[Extracted material]

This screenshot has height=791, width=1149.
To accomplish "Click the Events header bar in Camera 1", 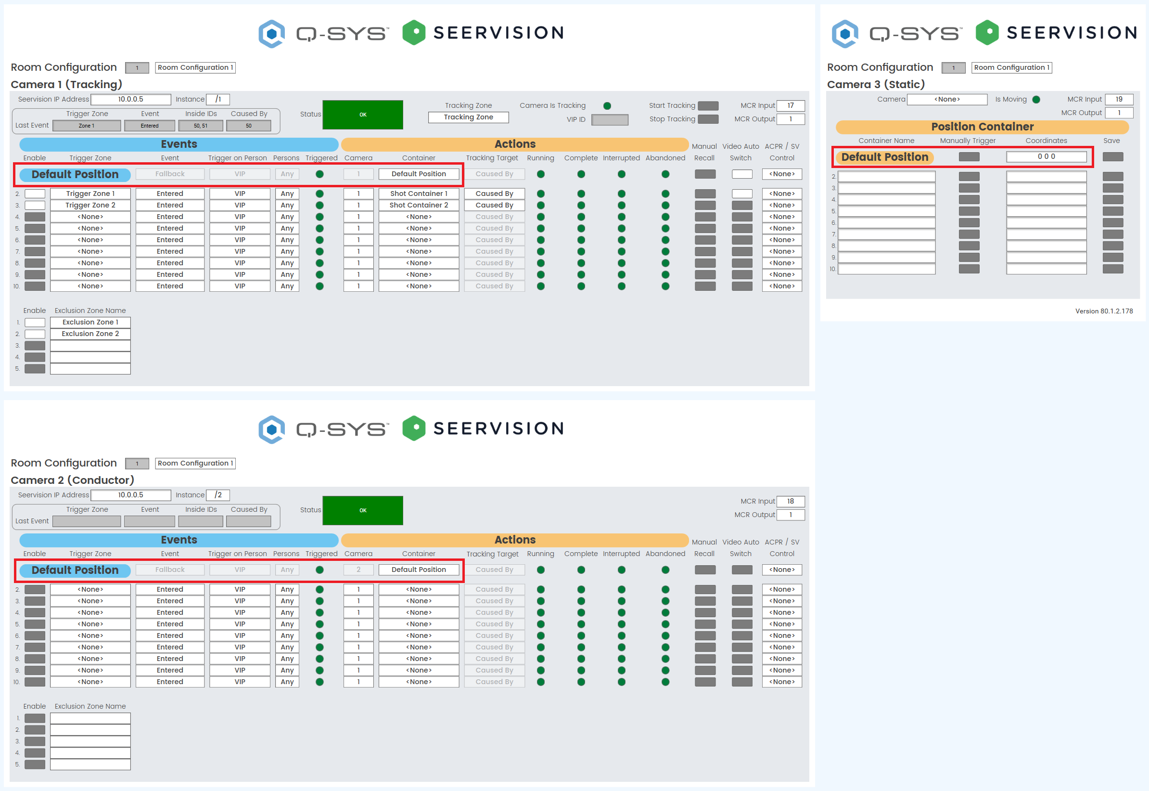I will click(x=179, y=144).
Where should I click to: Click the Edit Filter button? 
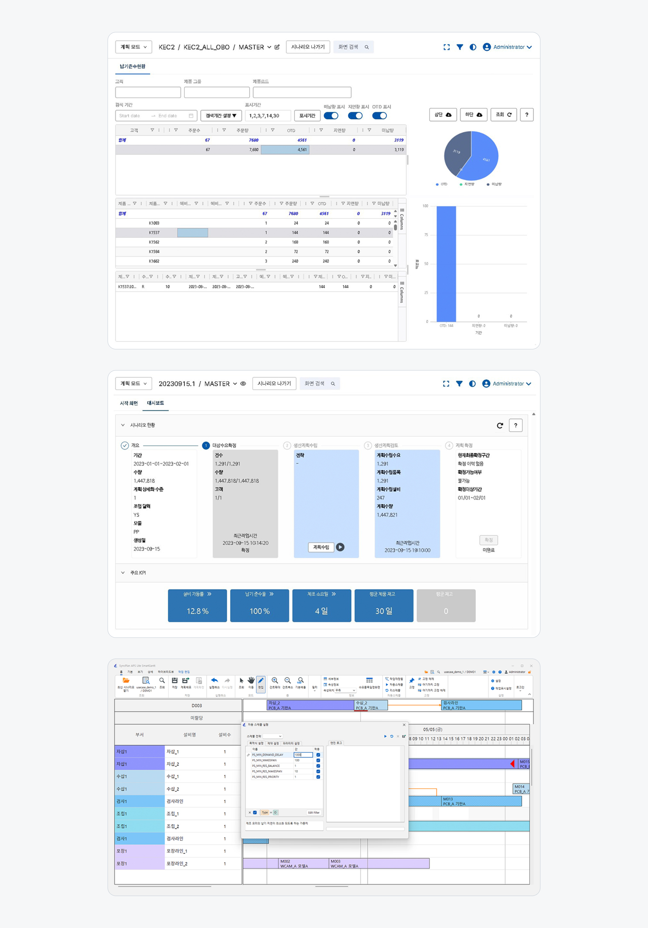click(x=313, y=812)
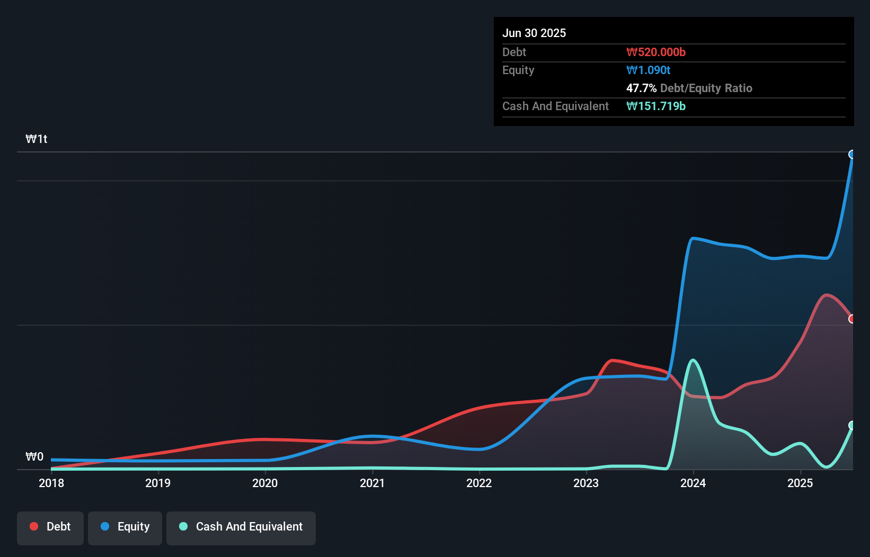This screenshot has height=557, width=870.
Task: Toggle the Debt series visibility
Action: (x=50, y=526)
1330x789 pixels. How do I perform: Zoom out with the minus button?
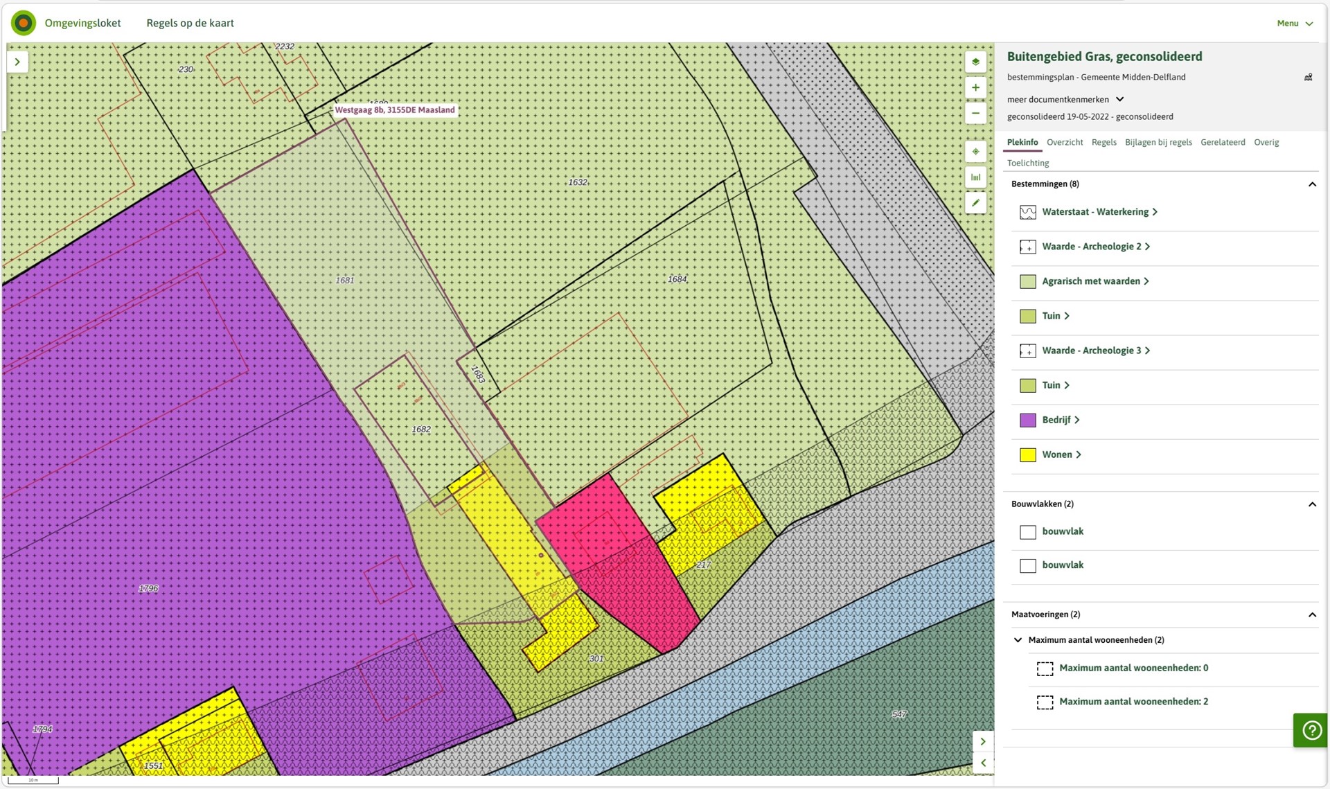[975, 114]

[/Extracted material]

Instructions to follow ::
A picture must not appear in the copy. Transcribe exactly the lines from the one with "1330x789 pixels. How" through the final line of the entries, both included, and no more.

Task result ::
1330x789 pixels. How do I perform: Zoom out with the minus button?
[975, 114]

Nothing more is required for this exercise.